▸ Aim of the task
In the forum thread below about dogs sleeping in their owners' beds, where does Mackenzie like to sleep?

▸ Source passage
— start —
Mine sleep on the bed every night without problems 

It's personal choice, the owners and the dogs! 

x


----------



## PixiePink

My two dogs sleep with us under the blankets. Our bed is directly on the ground so that they can easily hop on and off. Mackenzie likes to sleep between my bf's legs (I guess that spot is really warm LOL) and Minnie snuggles against me. If I turn around during the night, I just grab her and flip on the other side with me (she sleeps right through it). If I start squishing her, she puts her paws straight against me to warn me or she just moves somewhere else.

Snuggling with my dogs at night is one of my favorite moments of the day!


----------



## ElectricBlueWings

My little girl slept with me for about 3 days when I got her.
On those nights she got down off the bed and went potty on the floor (I take her out to go).

Also sleeping in bed may lead to dominace issues, since the dog is sleeping with "alpha dog".

But Isis can come snuggle sometimes.


----------



## Scot

3l3ctric said:


> My Chi sleeps in his kennel for a few reasons. Firstly, as my first dog, with a boyfriend who is not really an animal person, we had a "dogs don't sleep on the bed" rule (I figured it's a small compromise for my boyfriend). Secondly, Ollie is the kind of dog who consistently needs to be reminded who is boss. He has to sit before food, sit and wait or do another "trick" before getting treats, sit before being let onto the couch, walk beside/slightly behind me, etc. because otherwise he'll very quickly try to walk all over people. His barking will increase, possessiveness will start, and so on, if we don't stick to this. So, letting him sleep on the bed with us would also be giving him the wrong idea.
> 
> If you don't have a particularly dominant dog, then I don't see anything wrong with letting them sleep on your bed. It's just that I know Ollie, and the structure that he needs, so he only gets to sleep on the bed on very rare occasions. Just one thing to keep in mind is that I would recommend having your dog be used to sleeping both in your bed and in their own bed, so alternating sometimes. This is just because things can happen, or you could go on vacation, or whatever, that could result in your dog needing to adapt to different sleeping arrangements. It would be easier to deal with that ahead of time, rather then when busy with whatever else is going on.
> 
> All of this being said, my IG still sleeps on the bed with us. I am hoping to wean her off of this soon (again, so I know that she _can_ sleep in her own bed), but we haven't had much success yet. She originally slept in a nice, comfy crate, for a couple weeks. But she'd start wining in the morning and I had three options: 1)take her outside really early in the morning and wait FOREVER for her to do her business, 2)ignore her and then she'd mess in her crate, or 3)put her in bed with me and she'd sleep soundly until I was ready to get up. Also, Juno is an extremely submissive dog. Ollie keeps her in line (and gives him an outlet to be "Boss" lol) so I never even have to worry about it.
> 
> Obviously #3 is most appealing. The frustrating thing is that this option proved that she could hold it all night from the start, but she simply wouldn't do it if she slept in her crate. Boyfriend has allowed the "no dogs in bed" rule to be broken for now, but both of us would prefer to be able to sleep without her at least sometimes. So, that's what we're working on.


I would get rid of the b/f personally✌🏼


----------
— end —
▸ Data extract
— start —
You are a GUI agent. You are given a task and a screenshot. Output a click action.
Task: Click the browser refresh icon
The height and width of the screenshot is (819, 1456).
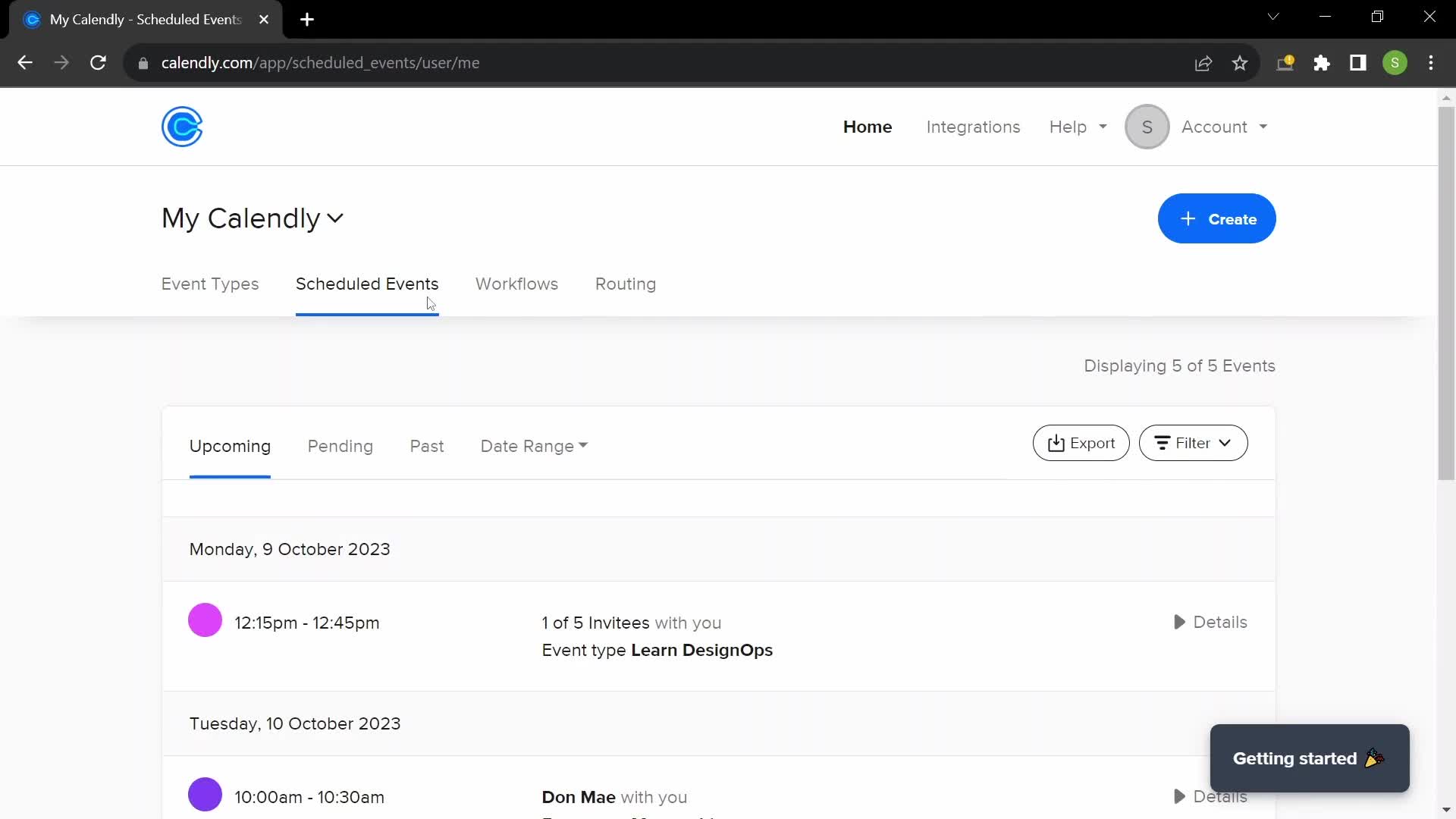pyautogui.click(x=98, y=63)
— end —
▸ The completed task
Between PixiePink's boyfriend's legs.